Ironisnya, hakim tidak menyangka hasil visum selaku perlengkapan fakta sebab alibi hasil visum tidak bisa meunjukkan siapa pelakunya. Perihal tersebut di informasikan Soraya Kamaruzzaman sebagai Presidium Balai Syura Ureung Inong Aceh kepada Kompas. com, Senin( 7/ 6/ 2021).

" Visum tidak dijadikan selaku perlengkapan fakta, sementara itu hasil visum itu menampilkan terbentuknya cedera. Memanglah terdapat sebagian perihal yang lenyap, sebab permasalahan perkosaan telah sebagian bulan sehabis peristiwa. Sebabnya hasil visum tidak bisa menampilkan pelakon," kata Soraya. Tidak cuma itu. Hakim tidak menjadikan video kesaksian anak senantiasa korban selaku perlengkapan fakta. Hakim beralasan korban anak bukan tunarungi, tetapi di video itu dia cuma mengangguk serta menggeleng dikala menanggapi persoalan. Bagi Soraya, hakim memperhitungkan jawaban itu cuma semata- mata imajinasi anak yang jadi korban.

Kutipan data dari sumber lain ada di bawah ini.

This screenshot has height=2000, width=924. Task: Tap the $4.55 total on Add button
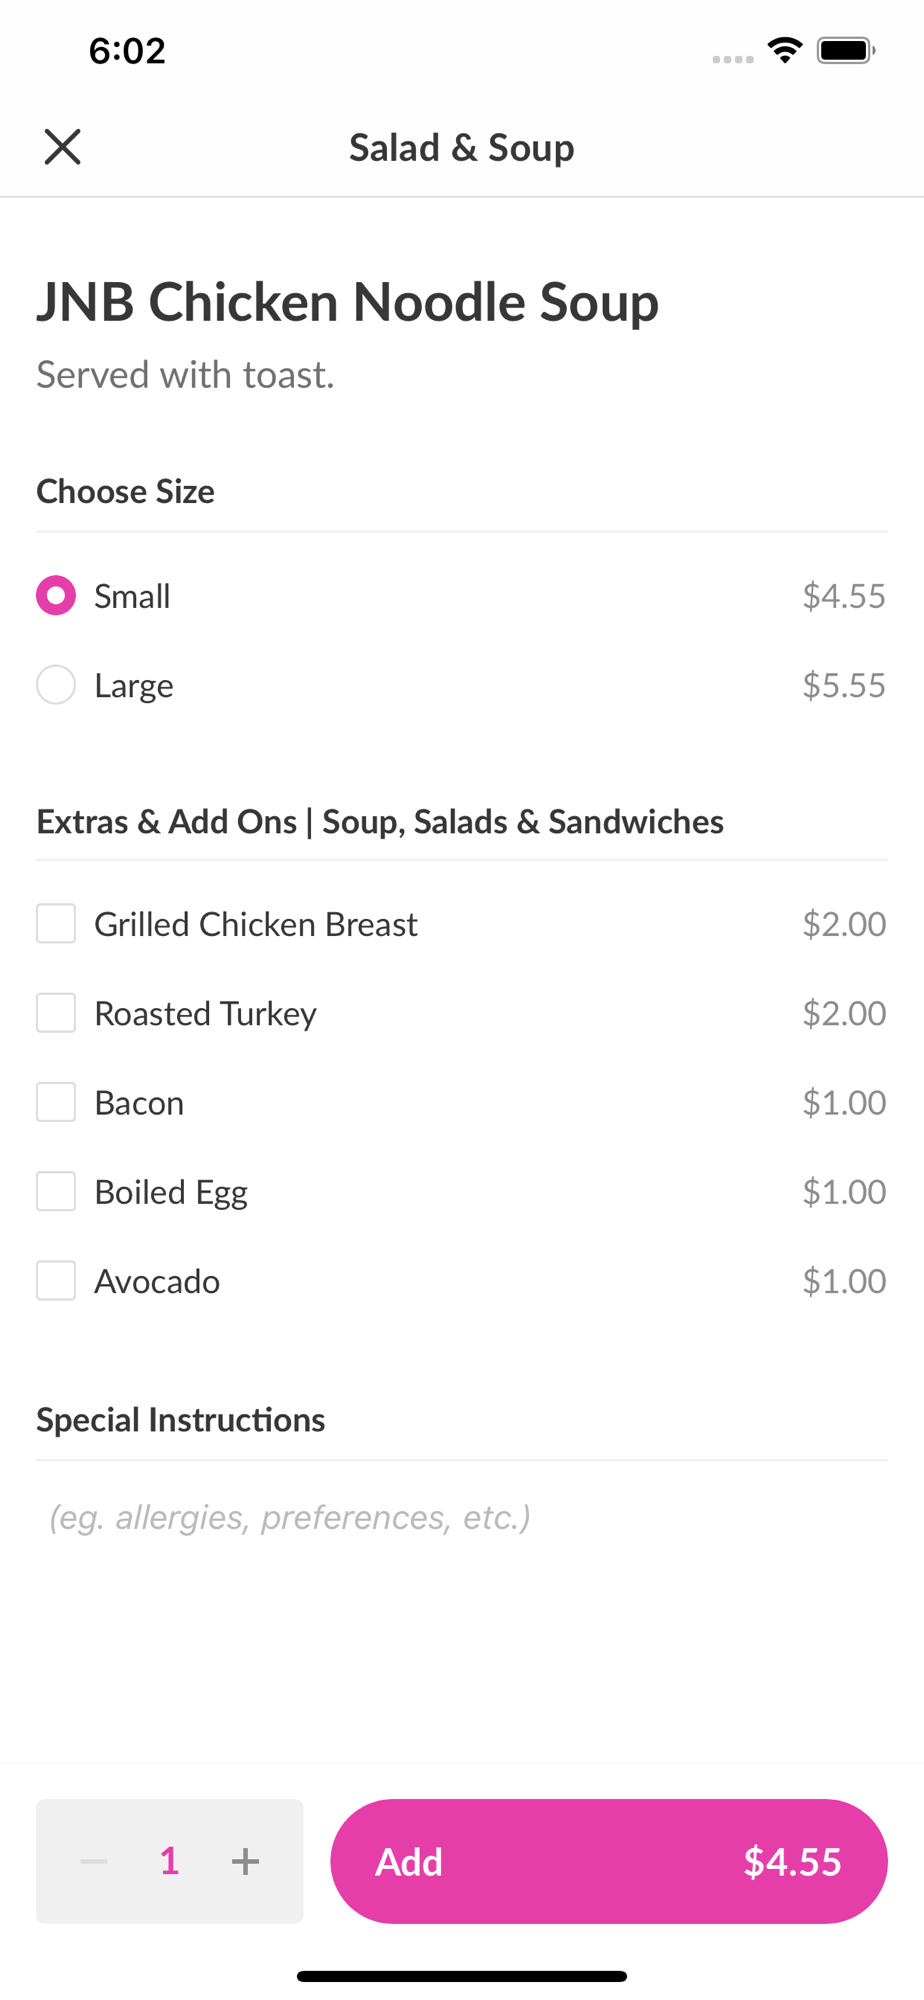pos(792,1862)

" Kami memandang, dalam perihal ini meyakinkan kalau hakim tidak memiliki perspektif anak selaku korban dalam mengkaji perkara ini."" Pasti permasalahan ini wajib dilihat berbeda meski tadinya anak yang riang dapat bersosialisasi dengan baik, tetapi pengalaman trauma pasti tidak hendak membuat ia kembali semacam semula dalam waktu yang pendek," kata Soraya. Balai Syura Ureung Inong Aceh pula mencatat, dalam penindakan permasalahan perkosaan terhadap anak yang diprediksi dicoba oleh bapak serta paman korban, hakim memakai Qanun Jinayat selaku landasan hukum. Majelis hakim mengabaikan hak anak yang mengalami majelis hukum tanpa terdapatnya pasangan dari Pusat Pelayanan Terpadu Wanita serta Anak( P2TPA) ataupun psikolog." Seperti itu sebagian kelemahan serta kejanggalan yang kami temukan dalam proses hukum permasalahan perkosaan anak yang memakai Qanun Jinayat. Maksudnya anak sebagai korban dalam Qanun Jinayat jelas tidak memperoleh keadilan," kata Soraya.